I put this thread here, because (generally) it seems that it's the Korean MA's that do the creative forms.


----------



## Andrew Green (Jan 9, 2006)

hmm... deja vu 

Anyways, Wushu forms are my favorite.

Lots of flash, but they flow and no screaming.  Athleticism is definately there, and I believe some elements of creativity within strict guidelines at higher levels, although I know they start with mandatory ones.


----------



## karatekid1975 (Jan 9, 2006)

Hehehehehehe Andrew. This post as a slightly different spin than my post on the other forum hehehehe. But yes, I do agree.


----------



## IcemanSK (Jan 10, 2006)

karatekid1975 said:
			
		

> Hi all. I was just watching the ISKA comp on TV (re-run LOL). But with all these creative forms popping up and winning comps, I noticed that (in this show anyways) the traditional forms beat the creative forms.
> 
> I'd like to know your opinions on both, which one you perfer, and why.
> 
> ...


 
I tend to agree w/ you, Laurie. I think when the "tricks" are the focus of your creative form, basics get left by the side. And if you mess up on a technique, scream LOUDER. I always love seeing the traditional (usually Okinawan) forms, tho. I've never been able to figure out why Korean stylists don't do their forms in those comp. Is it the feeling that their forms are boring...or that they won't get a fair shake at the tourney? I wonder.

I think Korean forms are really interesting. In my 1st school, the only BB form I ever saw was Koryo. (I had it memorized by the time I was a BB.) But I'd never even seen Keum Gang or Tae Baek until I got a DVD for Christmas this year! I think TKD folks (as a whole) don't see forms as terribly important.


----------



## karatekid1975 (Jan 10, 2006)

IcemanSK, I never thought of it that way. That could be true. Thoughts anyone?


----------



## Henderson (Jan 10, 2006)

I definitely prefer traditional forms. But most people wanna see the spinning, screaming, and choreography. I'm still tryin' to figure out the bunkai to the helicopter toss of a staff in forms competition. Maybe it's to defend against the ninjas descending from the ceiling, eh?


----------



## FearlessFreep (Jan 11, 2006)

I'm curious how forms went from a part of the art in terms of a means of training and preserving and communicating the art, to a demonstation sport?

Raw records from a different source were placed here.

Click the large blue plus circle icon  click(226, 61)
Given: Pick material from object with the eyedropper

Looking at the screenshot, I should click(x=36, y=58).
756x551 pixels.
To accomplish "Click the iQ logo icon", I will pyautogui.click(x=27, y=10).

Is it that when it became a competition it was in some ways easier to do a fancy spinning move then it was to perfect and be judged by perfect footwork, good power, proper hand, soulder, chest alignment?


----------



## IcemanSK (Jan 11, 2006)

Henderson said:
			
		

> I definitely prefer traditional forms. But most people wanna see the spinning, screaming, and choreography. I'm still tryin' to figure out the bunkai to the helicopter toss of a staff in forms competition. Maybe it's to defend against the ninjas descending from the ceiling, eh?


 
I believe you're right about the ninjas...Or maybe its the "Smiths" from the Matrix. It really happens, ya know.


----------



## Andrew Green (Jan 11, 2006)

FearlessFreep said:
			
		

> I'm curious how forms went from a part of the art in terms of a means of training and preserving and communicating the art, to a demonstation sport?



As soon as it started getting done in front of judges.

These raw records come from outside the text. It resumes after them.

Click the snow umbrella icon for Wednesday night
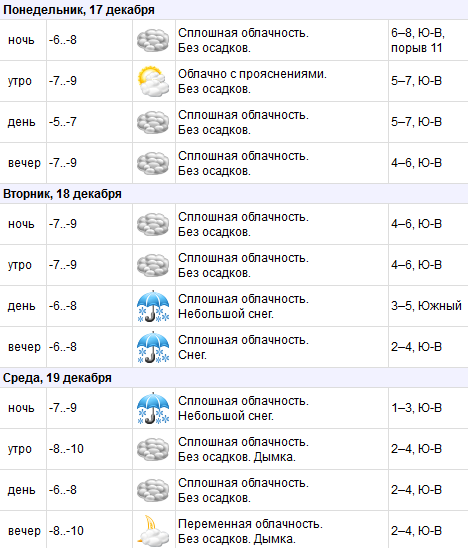 pos(153,408)
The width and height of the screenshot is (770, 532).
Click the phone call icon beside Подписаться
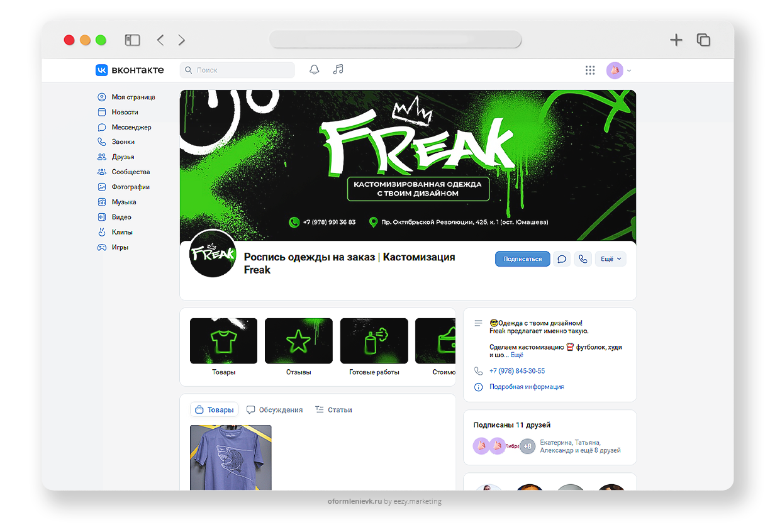[x=583, y=259]
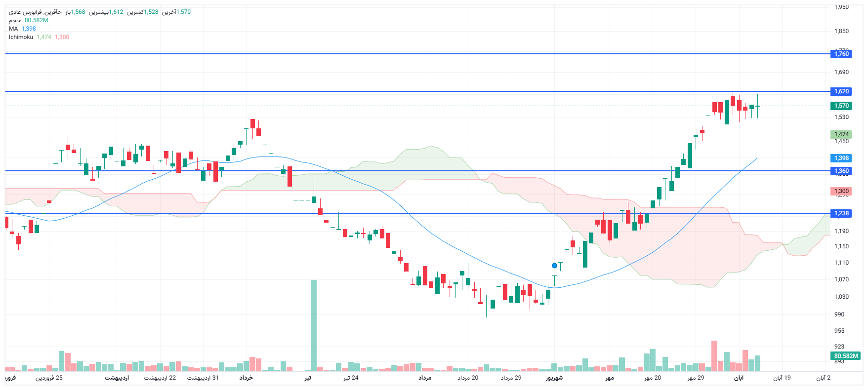
Task: Click the light green 1,474 Ichimoku tag
Action: tap(841, 134)
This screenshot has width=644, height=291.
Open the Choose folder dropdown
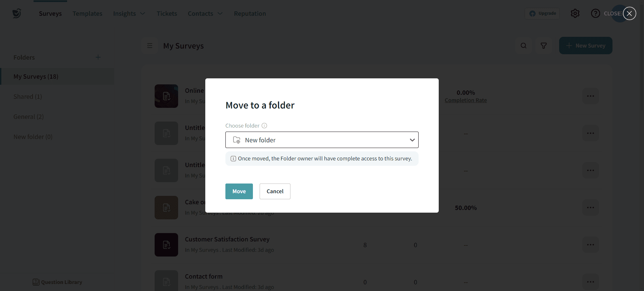(322, 140)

> Is it that when it became a competition it was in some ways easier to do a fancy spinning move then it was to perfect and be judged by perfect footwork, good power, proper hand, soulder, chest alignment?



How about more fun, more challenging and more appealing to spectators?

Traditional kata make for a really poor competition sport.  And most people that are against open forms make that case quite nicely.  

For example " I'm still tryin' to figure out the bunkai to the helicopter toss of a staff in forms competition."

how can you tell someones understanding of a traditional form through performance?  I've never seen the judges question the competitor on bunkai.  So if they can't apply it what difference does it make as to what techniques they are using?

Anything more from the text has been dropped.